Hmong American concepts of health, healing, and illness and their experience with conventional medicine
Author(s):
Cha, Dia
Format:
Thesis
Degree granted:
Ph.D.
Publisher:
Ann Arbor : University of Colorado at Boulder, 2000.
Pages:
251
Language:
English
Abstract:
This research project examines Hmong American concepts of health, healing, and illness and the Hmong American experience with conventional medicine. It identifies specific factors that either obstruct or enable health care delivery to Hmong Americans in Colorado. There are approximately 250,000 Hmong in the United States, with about 7,000 Hmong living in the Denver/Boulder metropolitan area where this study was conducted. The methods of data collection included focus group discussions, in-depth interviews, one-on-one interviews, and participant-observation. The research design encompasses qualitative, open-ended questionnaires used during the focus group discussions and in-depth interviews. Quantitative questionnaires formed the basis of a health history survey, for which forty Hmong American healers, patients, and community leaders were interviewed.

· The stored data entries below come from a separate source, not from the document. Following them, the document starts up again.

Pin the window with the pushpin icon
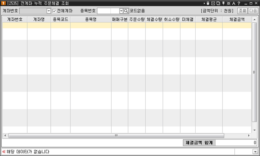click(224, 3)
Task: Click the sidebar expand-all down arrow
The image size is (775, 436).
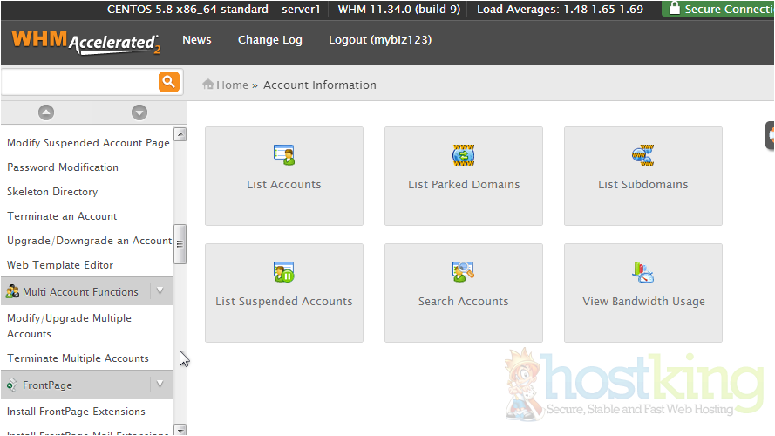Action: click(x=139, y=112)
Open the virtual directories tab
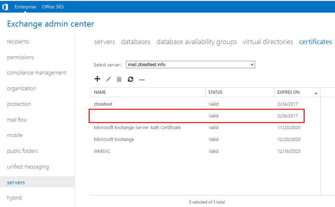Viewport: 335px width, 207px height. [x=268, y=42]
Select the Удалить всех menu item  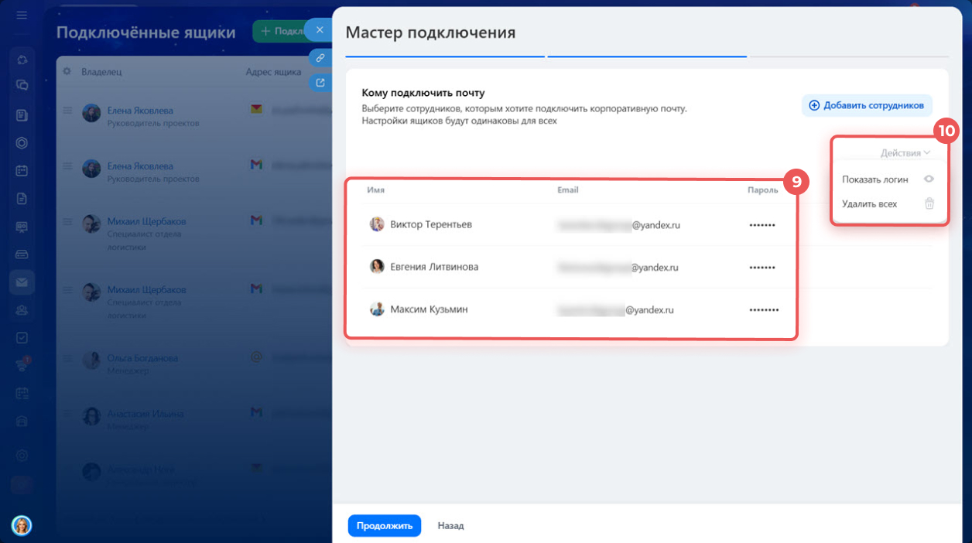tap(869, 203)
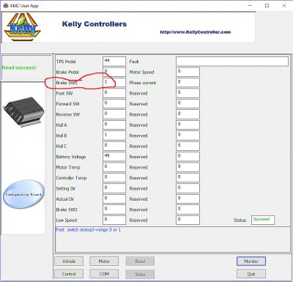This screenshot has height=282, width=293.
Task: Maximize the KMC User App window
Action: [x=267, y=6]
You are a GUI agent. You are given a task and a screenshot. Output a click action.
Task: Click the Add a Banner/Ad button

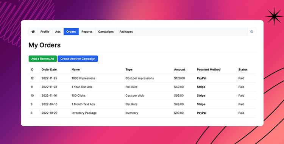click(x=43, y=59)
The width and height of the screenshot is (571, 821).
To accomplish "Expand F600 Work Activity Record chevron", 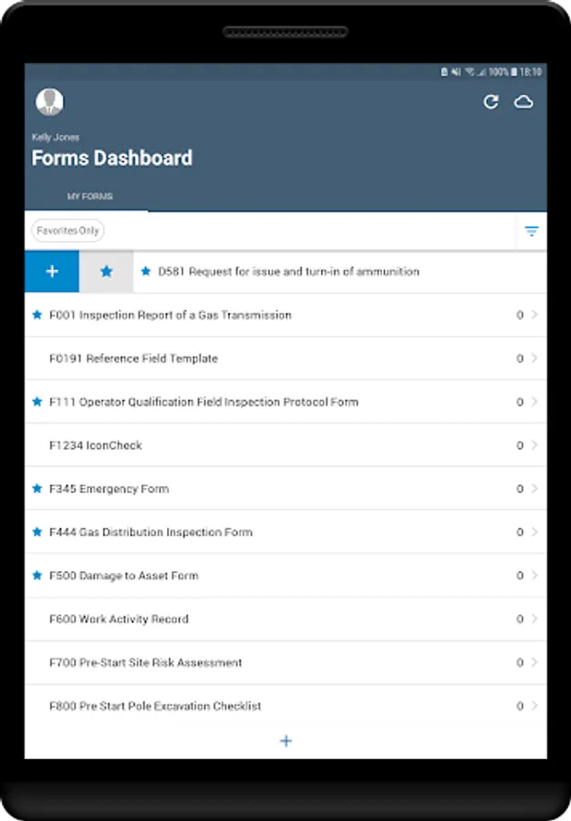I will [x=535, y=618].
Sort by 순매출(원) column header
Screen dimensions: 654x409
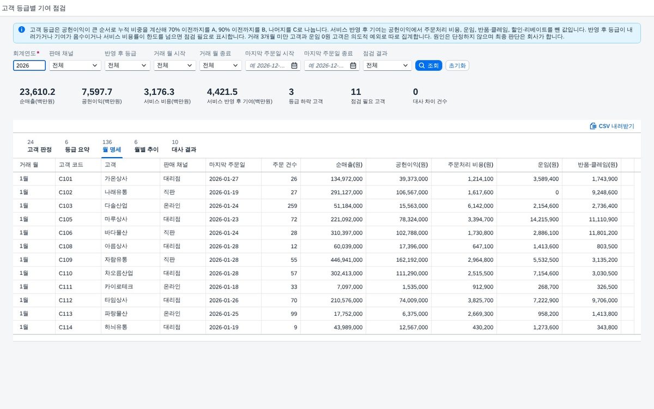333,165
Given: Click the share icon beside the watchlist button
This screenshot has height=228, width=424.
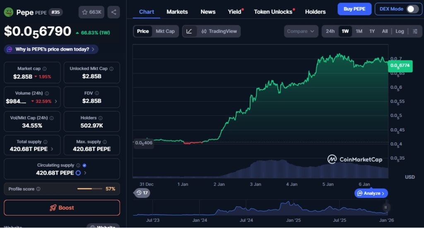Looking at the screenshot, I should tap(114, 12).
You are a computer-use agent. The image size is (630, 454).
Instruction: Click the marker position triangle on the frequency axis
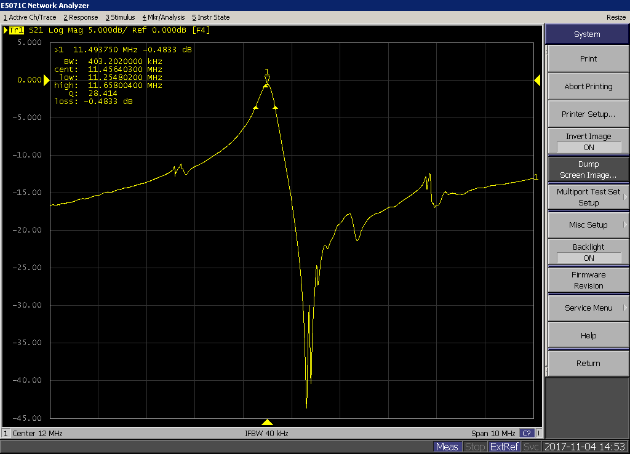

This research project began in May, 1999, and ended in November, 2000. The central findings of this research project are, (1) the majority of Hmong Americans in Colorado have health insurance and use conventional medicine as a resource, but still depend heavily on traditional medicine; (2) nonChristian Hmong observe no restrictions in using all types of traditional medicine, while Christian Hmong tend to limit themselves to herbal medicines and massage therapeutic treatments; (3) there is a lack of health care promotion in a culturally appropriate context for the Hmong in Colorado, who, moreover, have limited access to general health information, especially in the Hmong language; (4) both Hmong illness and health treatment approaches are viewed through a lens of cultural prejudice which leads conventional healthcare professionals to regard them as somatization; (5) the most significant factor contributing to inadequate conventional healthcare delivery is the language barrier; (6) after two decades in the United States, many Hmong have developed chronic diseases; and (7) the Hmong social organization, revolving, as it does, around clan and lineage, has not changed much, and most Hmong still organize their allegiances and activities around this clan and lineage system which frequently determine their responses to illness and their search for healthcare.